Behavioral Interviewing

What exactly is behavioral interviewing?
The basic premise behind behavioral interviewing is this: The most accurate predictor of future performance is past performance in a similar situation. Behavioral Interviewing provides a more objective set of facts to make employment decisions than other interviewing methods. Traditional interview questions ask you general questions such as "Tell me about yourself."

Important Points About Behavioral Interviewing:

  • Employers will ask pointed questions to determine if th candidate has the particular skills the company is looking for. Before the interview, do not be afraid to ask employees you may know at the company and read the company literature to determine the skills the company is looking for.
  • In the interview, your response needs to be specified and detailed. Tell them about a particular situations that relates to the question, not a general one. Tell them briefly the situation, what you did specifically, and the positive result or outcome. Frame it in a three step process: 1. situation, 2. action, 3. result/outcome.
  • The interviewee tells a story for a few minutes; typically the interviewer will pick apart the story to try to get at the specific behavior(s). The interviewer can probe further for more depth or detail such as "What were you thinking at the point?" or "Tell me more about your meeting with that person," or "Lead me through your decision process."
  • Always listen carefully to the question, ask for clarification if necessary, and make sure you answer the question completely.
  • Your interview preparation should include identifying examples of situations where you have demonstrated the behaviors for a given company.
  • Your resume will serve as a good guide when answering these questions. Refresh your memory regarding your achievements in the past couple of years. Demonstration of the desired behaviors may be proven in many ways. Use examples from past internships, classes, activities, team involvements, community service and work experience. In addition, you may use examples of which you may be especially proud such as running a marathon, running for student body president, exhibiting paintings in an art show, etc.
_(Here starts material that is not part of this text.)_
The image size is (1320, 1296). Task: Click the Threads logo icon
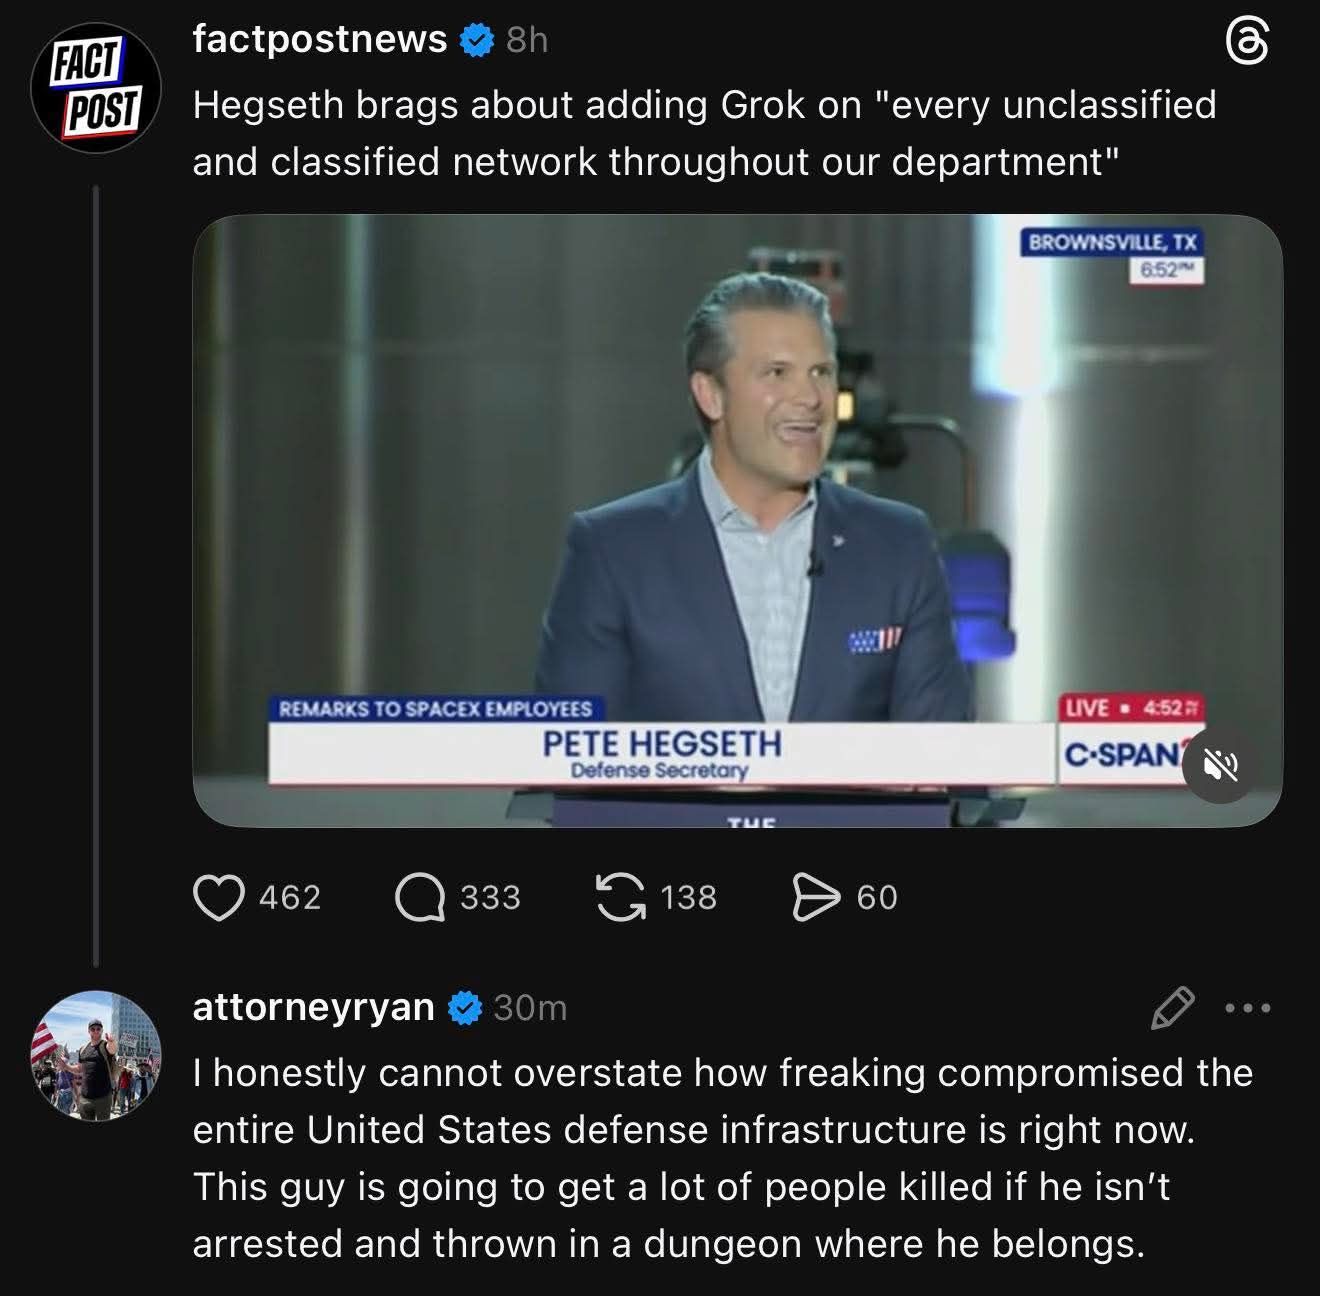coord(1247,44)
Sample Behavioral Interview Questions
These are often difficult question to answer on the fly. Jot down examples of stories in your past that you would use to answer these questions. Careful preparation is the key to an effective behavioral interview. Setting up an appointment for a behavioral mock interview with the Career Services office is an excellent way to practice.

  • Describe a situation in which you were able to use persuasion to successfully convince someone to see things your way.
  • Describe an instance when you had to think on your feet to extricate yourself from a difficult situation.
  • Give me a specific example of a time when you used good judgment and logic in solving a problem.
  • By providing examples, convince me that you can adapt to a wide variety of people, situations and environments.
  • Describe a time on any job that you held in which you were faced with problems or stresses that tested your coping skills.
  • Give an example of a time in which you had to be relatively quick in coming to a decision.
  • Tell me about a time in which you had to use your written communication skills in order to get an important point across.
  • Give me a specific occasion in which you conformed to a policy with which you did not agree.
  • Give me an example of an important goal which you had set in the past and tell me about your success in reaching it.
  • Describe the most significant or creative presentation which you have had to complete.
  • Tell me about a time when you had to go above and beyond the call of duty in order to get a job done.
  • Give me an example of a time when you were able to successfully communicate with another person even when that individual may not have personally liked you (or vice versa).